Bristol-Myers Squibb CEO Giovanni Caforio grabbed a 4% raise for 2018, just a tad more than the median pay hike in the U.S. last year. But unlike your average American worker's pay, Caforio's overall compensation clocked in at about $19.4 million.
The Bristol-Myers chief won that boost thanks to sales growth, earnings growth, and other wins, its proxy filing states —and despite the company's shortfall against some of its R&D goals.
BMS “exceeded ... financial goals in key areas, including continued growth across our core prioritized brands," the proxy said, and totted up $22.6 billion in revenue, an increase of 9%.
But the company acknowledged it didn’t meet all its pipeline benchmarks—otherwise, it might not have agreed to shell out $74 billion for Celgene in a deal it hopes to close later this year. It did manage "important scientific advancement of clinical assets that continue to diversify our pipeline," the proxy argues. The company also gave Caforio credit for his 2018 work on the Celgene offer, announced January 3 of this year.
Overall, that mixed performance is likely a reason why Caforio’s pay grew only slightly, when other biopharma chief executives collected raises in the double digits, such as Biogen CEO Michel Vounatsos' 18% bump.
In immuno-oncology, where Bristol spends much of its energy these days, the company suffered setbacks last year and into early this year. In October, the company disclosed that the FDA had requested additional data on its Opdivo-Yervoy combo in previously untreated non-small cell lung cancer, and by January it had pulled the application.

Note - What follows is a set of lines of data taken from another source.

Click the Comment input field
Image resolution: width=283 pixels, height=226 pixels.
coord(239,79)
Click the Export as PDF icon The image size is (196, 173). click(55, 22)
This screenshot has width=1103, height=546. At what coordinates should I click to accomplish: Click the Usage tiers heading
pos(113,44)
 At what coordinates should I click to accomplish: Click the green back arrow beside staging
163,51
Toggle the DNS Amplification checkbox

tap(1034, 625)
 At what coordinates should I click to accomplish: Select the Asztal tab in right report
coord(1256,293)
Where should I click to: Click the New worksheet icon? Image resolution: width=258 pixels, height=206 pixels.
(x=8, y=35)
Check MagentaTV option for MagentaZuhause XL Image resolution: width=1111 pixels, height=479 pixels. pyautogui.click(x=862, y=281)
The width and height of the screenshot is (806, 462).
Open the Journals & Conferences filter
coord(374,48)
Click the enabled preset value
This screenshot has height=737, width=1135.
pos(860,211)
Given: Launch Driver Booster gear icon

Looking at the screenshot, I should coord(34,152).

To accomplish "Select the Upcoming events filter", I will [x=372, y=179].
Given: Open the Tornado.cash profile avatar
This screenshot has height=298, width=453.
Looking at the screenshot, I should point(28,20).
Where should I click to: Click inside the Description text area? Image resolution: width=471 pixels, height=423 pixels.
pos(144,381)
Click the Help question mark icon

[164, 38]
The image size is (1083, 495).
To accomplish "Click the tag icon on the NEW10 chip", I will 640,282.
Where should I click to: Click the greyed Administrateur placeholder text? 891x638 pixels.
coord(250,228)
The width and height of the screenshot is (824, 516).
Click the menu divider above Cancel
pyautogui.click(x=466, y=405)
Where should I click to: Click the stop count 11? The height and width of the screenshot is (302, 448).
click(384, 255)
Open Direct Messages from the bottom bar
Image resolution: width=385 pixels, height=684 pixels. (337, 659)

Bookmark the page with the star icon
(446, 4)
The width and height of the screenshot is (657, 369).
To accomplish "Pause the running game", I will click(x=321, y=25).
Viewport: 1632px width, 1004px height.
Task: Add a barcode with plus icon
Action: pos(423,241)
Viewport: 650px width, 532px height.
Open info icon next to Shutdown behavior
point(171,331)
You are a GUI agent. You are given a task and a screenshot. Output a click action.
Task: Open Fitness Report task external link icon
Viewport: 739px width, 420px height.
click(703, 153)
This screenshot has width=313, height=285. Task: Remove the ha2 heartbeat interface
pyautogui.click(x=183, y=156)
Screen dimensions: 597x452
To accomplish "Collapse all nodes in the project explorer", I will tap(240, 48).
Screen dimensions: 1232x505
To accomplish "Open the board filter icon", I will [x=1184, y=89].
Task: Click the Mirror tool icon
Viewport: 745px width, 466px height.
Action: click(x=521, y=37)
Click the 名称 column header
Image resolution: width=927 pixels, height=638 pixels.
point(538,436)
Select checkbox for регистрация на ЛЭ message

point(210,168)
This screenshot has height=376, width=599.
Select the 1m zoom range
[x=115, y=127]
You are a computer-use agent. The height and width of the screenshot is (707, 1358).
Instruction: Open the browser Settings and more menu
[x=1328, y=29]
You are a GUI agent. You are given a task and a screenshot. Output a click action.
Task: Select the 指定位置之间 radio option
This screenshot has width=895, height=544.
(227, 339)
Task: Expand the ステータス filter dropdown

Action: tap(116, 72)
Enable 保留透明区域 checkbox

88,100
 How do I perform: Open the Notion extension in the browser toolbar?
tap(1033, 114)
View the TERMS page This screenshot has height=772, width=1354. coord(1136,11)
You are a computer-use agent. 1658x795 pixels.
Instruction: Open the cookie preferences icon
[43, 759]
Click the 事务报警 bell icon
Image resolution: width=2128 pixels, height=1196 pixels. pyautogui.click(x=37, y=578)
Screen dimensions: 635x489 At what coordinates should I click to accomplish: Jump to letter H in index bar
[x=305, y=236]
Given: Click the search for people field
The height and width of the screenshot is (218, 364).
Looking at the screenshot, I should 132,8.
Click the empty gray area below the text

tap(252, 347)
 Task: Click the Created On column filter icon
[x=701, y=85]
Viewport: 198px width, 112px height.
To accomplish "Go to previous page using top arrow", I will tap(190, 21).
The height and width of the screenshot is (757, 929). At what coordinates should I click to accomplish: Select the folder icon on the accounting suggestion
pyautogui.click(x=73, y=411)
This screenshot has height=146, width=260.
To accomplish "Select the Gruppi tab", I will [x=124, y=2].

The drugmaker has also stumbled in head and neck cancer, and it faces new competition kidney cancer—a key indication for Opdivo, which brought in $6.7 billion last year—courtesy of Merck's Keytruda, which has now taken the top spot in the PD-1/L1 field.
“Although we made significant progress in advancing our innovative medicines pipeline in 2018 and our pending acquisition of Celgene's portfolio strengthens our strategic position, we recognize that there is still more work to be done,” the filing said, going on to list the therapeutic areas where BMS is advancing clinical assets.
Caforio’s salary grew only slightly last year to $1.637 million, while his stock awards grew by about $350,000 to just over $13 million. His non-equity cash bonus was slightly up as well, to just over $4 million. Caforio’s other compensation, which included company contributions to savings plans and some travel for family, came to about $664,000.